Tamale, Oct.5, GNA- Madam Faustina Gyeketey, a 30-year-old English teacher at the Obokrom Junior High School (JHS) in the Central Region, has won the overall national "Best Teacher Award" for 2007. For her prize, she is to have a 400 million-cedi house to be built at a place of her choice.
The award ceremony, which took place at the Tamale Jubilee Park, was on the theme: "Quality education: Teacher participation in the new education reform".
Madam Victoria Mwalibie, a blind teacher at the School for the Blind in Wa and Mr. Issah Ibrahim Shaibu, an Information Communication Technology (ICT) Coordinator at the Wa Senior High School, were the first and second runners up respectively. Madam Mwalibie took home a Peugeot saloon car valued at 18,000 Euros and a computer, while Mr. Shaibu also received a 16,000- Euro Peugeot saloon car and a computer.
In an address read on his behalf by his Chief Adviser, Mrs. Mary Chinery-Hesse, President John Agyekum Kufuor admonished teachers to desist from acts that undermine the ethics and standards of their noble profession.
He said recent reports of increasing teacher absenteeism, abuse of pupils and unwillingness to accept postings to deprived communities were a blot on the profession and had eroded the respect and confidence that people had for teachers.
"This day must therefore serve as a time for sober reflection and a pledge by teachers engaged in these acts to change for the better", the President said.
On the theme for the occasion, President Kufuor stated that teachers were the heart beat of the new educational reform, noting that for the programme to achieve its objective the country needed a highly skilled, technologically advanced and dynamic work force to fuel it.
President Kufuor said the central status of the teacher in fulfilling the educational reform could not be overemphasized adding: "Quality education is not achieved by the mere availability of classrooms, textbooks and other teaching and learning materials. "It is rather the ingenuity, dedication and commitment of a teacher that will result in the development of a responsible, disciplined and a national oriented citizenry with requisite knowledge, skills, values, aptitudes and attitudes to become functional and productive".
President Kufuor said it was to upgrade the skills and update the knowledge of teachers that the Ghana Education Service (GES) and the teacher training universities introduced distance learning and sandwich programmes.
He said it was in pursuance of the same aims that Teacher Training Colleges had been revamped with the first batch of students to benefit from the enhanced training colleges had graduated and have just started their career.
He said the GES in collaboration with the University of Cape Coast had instituted upgrading programmes for all basic schoolteachers including untrained teachers.
President Kufuor said currently 21,788 serving untrained teachers and 11,000 serving Certificate "A" teachers in basic schools had enrolled in the Diploma in Basic Education (DBE) programme by the distance and sandwich programmes being run in the teacher training colleges.

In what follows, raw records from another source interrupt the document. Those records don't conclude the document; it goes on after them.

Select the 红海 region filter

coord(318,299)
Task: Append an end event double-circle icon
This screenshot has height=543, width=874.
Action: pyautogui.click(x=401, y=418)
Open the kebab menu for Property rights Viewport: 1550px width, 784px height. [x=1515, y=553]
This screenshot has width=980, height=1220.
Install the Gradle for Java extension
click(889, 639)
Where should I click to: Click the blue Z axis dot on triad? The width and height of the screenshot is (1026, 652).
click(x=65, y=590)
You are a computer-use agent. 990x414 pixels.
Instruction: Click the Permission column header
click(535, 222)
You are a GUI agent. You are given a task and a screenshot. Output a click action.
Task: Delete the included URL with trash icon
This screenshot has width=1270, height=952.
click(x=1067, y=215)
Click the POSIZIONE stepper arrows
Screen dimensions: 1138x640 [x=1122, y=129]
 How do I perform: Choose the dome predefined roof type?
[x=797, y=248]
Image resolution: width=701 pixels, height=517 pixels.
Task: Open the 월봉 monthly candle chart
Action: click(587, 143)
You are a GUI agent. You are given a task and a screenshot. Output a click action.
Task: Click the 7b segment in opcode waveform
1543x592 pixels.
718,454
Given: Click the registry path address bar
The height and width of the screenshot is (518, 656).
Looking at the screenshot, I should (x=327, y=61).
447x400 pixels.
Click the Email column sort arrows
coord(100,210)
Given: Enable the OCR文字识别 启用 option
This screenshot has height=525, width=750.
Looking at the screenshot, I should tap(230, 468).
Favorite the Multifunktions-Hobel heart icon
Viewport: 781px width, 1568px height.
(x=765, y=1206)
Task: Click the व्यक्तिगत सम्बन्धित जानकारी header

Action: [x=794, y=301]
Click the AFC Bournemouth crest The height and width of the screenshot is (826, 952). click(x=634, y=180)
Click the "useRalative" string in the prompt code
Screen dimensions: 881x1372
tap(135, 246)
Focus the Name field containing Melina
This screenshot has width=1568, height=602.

He said since the reforms place emphasis on laying a sound foundation for the teaching and learning of Mathematics, Science and Technology in the basic schools, 15 existing teacher-training colleges had been designated to run enhanced science and mathematics programmes. Mr. Joseph Kwaku Adjei, National President of the Ghana National Association of Teachers (GNAT) called on the GES and the government to create better learning environments for teachers and pupils by modernizing schools and reducing class sizes.
He appealed to the government to resolve the issue about deductions in salaries of some teachers, which had been termed as "Recovery of tax arrears and overpayment loan recovery".
He said that some teachers have had their salaries deducted up to amounts such as 1.5 million cedis and therefore called on the government to take steps to correct the situation to forestall any embarrassing occurrence.